■ TASK PROMPT:
Repeat the entries below exactly. Begin with the first line and end with the line that contains "Open the 이투스머니".

Records from a data collection:
○ ○ ○ ○ ○ ○ ○

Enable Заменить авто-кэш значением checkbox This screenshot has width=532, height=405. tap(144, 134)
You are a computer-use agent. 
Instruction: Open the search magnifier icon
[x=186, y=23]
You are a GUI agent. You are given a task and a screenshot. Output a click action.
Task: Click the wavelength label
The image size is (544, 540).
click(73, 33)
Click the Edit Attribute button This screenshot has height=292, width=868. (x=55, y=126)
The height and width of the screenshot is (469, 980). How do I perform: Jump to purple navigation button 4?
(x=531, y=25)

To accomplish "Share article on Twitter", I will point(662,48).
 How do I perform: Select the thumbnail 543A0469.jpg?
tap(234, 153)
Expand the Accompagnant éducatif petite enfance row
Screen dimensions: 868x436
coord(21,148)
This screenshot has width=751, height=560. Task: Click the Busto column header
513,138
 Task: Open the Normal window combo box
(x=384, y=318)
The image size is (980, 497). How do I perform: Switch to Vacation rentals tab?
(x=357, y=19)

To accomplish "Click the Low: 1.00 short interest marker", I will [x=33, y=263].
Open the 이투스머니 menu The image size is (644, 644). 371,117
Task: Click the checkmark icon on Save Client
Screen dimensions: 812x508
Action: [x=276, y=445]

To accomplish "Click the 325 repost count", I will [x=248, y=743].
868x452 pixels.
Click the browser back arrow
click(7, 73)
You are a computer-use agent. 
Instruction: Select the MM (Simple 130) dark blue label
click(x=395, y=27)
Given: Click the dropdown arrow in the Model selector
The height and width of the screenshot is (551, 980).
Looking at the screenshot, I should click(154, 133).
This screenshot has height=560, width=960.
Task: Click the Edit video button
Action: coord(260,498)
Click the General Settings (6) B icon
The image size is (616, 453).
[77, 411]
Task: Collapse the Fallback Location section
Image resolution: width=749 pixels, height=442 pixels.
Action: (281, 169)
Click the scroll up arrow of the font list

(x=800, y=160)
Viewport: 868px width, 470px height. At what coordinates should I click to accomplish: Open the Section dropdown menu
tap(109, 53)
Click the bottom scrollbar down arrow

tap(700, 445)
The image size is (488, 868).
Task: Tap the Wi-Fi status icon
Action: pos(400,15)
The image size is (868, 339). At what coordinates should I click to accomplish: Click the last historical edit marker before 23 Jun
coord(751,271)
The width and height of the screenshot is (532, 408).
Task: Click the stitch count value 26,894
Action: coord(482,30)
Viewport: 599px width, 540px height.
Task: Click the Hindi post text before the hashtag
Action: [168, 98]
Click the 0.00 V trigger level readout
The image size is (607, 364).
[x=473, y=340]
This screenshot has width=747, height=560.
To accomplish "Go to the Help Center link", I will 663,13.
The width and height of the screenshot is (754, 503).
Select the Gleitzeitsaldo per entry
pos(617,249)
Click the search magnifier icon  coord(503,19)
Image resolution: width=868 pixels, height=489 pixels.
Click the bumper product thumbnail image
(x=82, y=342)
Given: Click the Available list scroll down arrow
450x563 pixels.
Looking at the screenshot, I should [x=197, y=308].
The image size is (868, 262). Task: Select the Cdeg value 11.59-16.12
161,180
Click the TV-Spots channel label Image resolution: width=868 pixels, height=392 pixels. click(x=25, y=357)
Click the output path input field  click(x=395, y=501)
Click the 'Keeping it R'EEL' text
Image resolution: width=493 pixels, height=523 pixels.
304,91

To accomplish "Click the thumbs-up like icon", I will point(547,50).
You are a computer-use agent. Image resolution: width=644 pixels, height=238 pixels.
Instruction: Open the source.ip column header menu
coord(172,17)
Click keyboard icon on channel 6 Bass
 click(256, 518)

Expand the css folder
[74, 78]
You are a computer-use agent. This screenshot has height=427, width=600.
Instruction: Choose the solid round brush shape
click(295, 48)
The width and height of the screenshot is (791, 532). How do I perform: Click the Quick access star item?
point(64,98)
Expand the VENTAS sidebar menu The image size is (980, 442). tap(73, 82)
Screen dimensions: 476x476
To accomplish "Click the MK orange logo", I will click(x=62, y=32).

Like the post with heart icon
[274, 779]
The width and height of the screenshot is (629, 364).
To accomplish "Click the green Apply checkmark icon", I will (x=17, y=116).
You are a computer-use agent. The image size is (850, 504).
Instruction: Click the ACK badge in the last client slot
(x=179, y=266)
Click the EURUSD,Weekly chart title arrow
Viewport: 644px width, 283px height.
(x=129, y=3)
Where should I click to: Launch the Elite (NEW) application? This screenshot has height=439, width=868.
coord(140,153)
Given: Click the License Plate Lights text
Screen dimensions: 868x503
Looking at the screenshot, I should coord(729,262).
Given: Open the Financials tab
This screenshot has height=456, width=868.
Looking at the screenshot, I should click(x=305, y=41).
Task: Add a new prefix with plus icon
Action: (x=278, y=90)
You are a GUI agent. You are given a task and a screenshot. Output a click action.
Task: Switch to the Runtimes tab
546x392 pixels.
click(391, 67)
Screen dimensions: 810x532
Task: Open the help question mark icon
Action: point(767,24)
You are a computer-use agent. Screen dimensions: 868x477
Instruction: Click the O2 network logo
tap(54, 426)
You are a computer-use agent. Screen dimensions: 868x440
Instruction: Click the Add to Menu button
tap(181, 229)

○ ○ ○ ○ ○ ○ ○

■ ANSWER AREA:
Enable Заменить авто-кэш значением checkbox This screenshot has width=532, height=405. tap(144, 134)
You are a computer-use agent. 
Instruction: Open the search magnifier icon
[x=186, y=23]
You are a GUI agent. You are given a task and a screenshot. Output a click action.
Task: Click the wavelength label
The image size is (544, 540).
click(73, 33)
Click the Edit Attribute button This screenshot has height=292, width=868. (x=55, y=126)
The height and width of the screenshot is (469, 980). How do I perform: Jump to purple navigation button 4?
(x=531, y=25)

To accomplish "Share article on Twitter", I will point(662,48).
 How do I perform: Select the thumbnail 543A0469.jpg?
tap(234, 153)
Expand the Accompagnant éducatif petite enfance row
Screen dimensions: 868x436
coord(21,148)
This screenshot has width=751, height=560. Task: Click the Busto column header
513,138
 Task: Open the Normal window combo box
(x=384, y=318)
The image size is (980, 497). How do I perform: Switch to Vacation rentals tab?
(x=357, y=19)

To accomplish "Click the Low: 1.00 short interest marker", I will [x=33, y=263].
Open the 이투스머니 menu The image size is (644, 644). 371,117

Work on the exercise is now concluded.